Storytelling is a solution that helps overcome many messaging challenges. Showcasing real stories and communities creates an emotional connection with your audience and drives engagement. It’s one of the quickest ways to illustrate the impact of an issue and make supporters eager to act. 

Testing What Works

Advocacy isn’t static. What resonates with one audience may completely miss the mark with another. That’s why constant testing and refinement are essential. A message that feels too generic won’t inspire action, but slight shifts in wording, tone, or even imagery can make the difference between a supporter clicking “send” or scrolling past.

“A/B testing is a great tool to hone in on your issue and target audience,” Barmish says. In the past, her teams have focused heavily on testing language — trying out different phrases, sentence structures, or calls to action to see what resonated most with their audience. More recently, they’ve leaned into testing visuals alongside text. “It’s not just about the wording anymore,” she explains. “Pairing a message with a particular photo, graphic, or video can completely change the way people respond.”

For example, in a Texas campaign related to natural resources and eminent domain, her team tested images of a family with young children, grandparents, a small business storefront, and a sweeping natural landscape. The results were striking: each audience group responded differently depending on the image. Even small differences — such as featuring a large family versus a small family — produced noticeably different levels of engagement.

This same principle of constant refinement is why VoterVoice customers rely on Smart Check, the first AI-powered tool in grassroots marketing designed to help advocacy professionals make real-time adjustments before hitting “send.” Based on billions of advocacy emails, Smart Check scans subject lines, calls to action, and links, then flags areas that could improve performance. For instance, it might suggest shortening a subject line, removing extra action links, or avoiding spammy words — all proven factors that boost open and action rates.

Taken together, A/B testing and Smart Check give advocacy professionals a one-two punch: testing ensures you learn what resonates with your unique audience, while Smart Check applies best practices from across online advocacy to help you deliver emails that cut through the noise.
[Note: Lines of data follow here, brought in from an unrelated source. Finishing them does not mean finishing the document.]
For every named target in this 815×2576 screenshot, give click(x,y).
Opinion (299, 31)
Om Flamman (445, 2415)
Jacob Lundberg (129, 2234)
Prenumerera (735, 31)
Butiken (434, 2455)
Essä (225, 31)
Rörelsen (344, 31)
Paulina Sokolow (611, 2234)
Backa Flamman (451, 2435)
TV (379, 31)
Turning Insights Into Action

Effective advocacy messaging must be tailored to be channel-specific, audience-specific, and action-oriented. Keep clarity front and center so your audience isn’t guessing at what you want them to do next. “Always make it easy to act,” Roth says. “If your message doesn’t include a simple, direct call to action, then you’ve missed the point. People want to help, but they need to know exactly what to do next, and it must feel worthwhile to their time.” 

When messages are tailored thoughtfully, they inform and mobilize audiences. By embracing a culture of testing and experimentation, advocacy professionals can ensure that their grassroots marketing campaigns inspire audiences to act.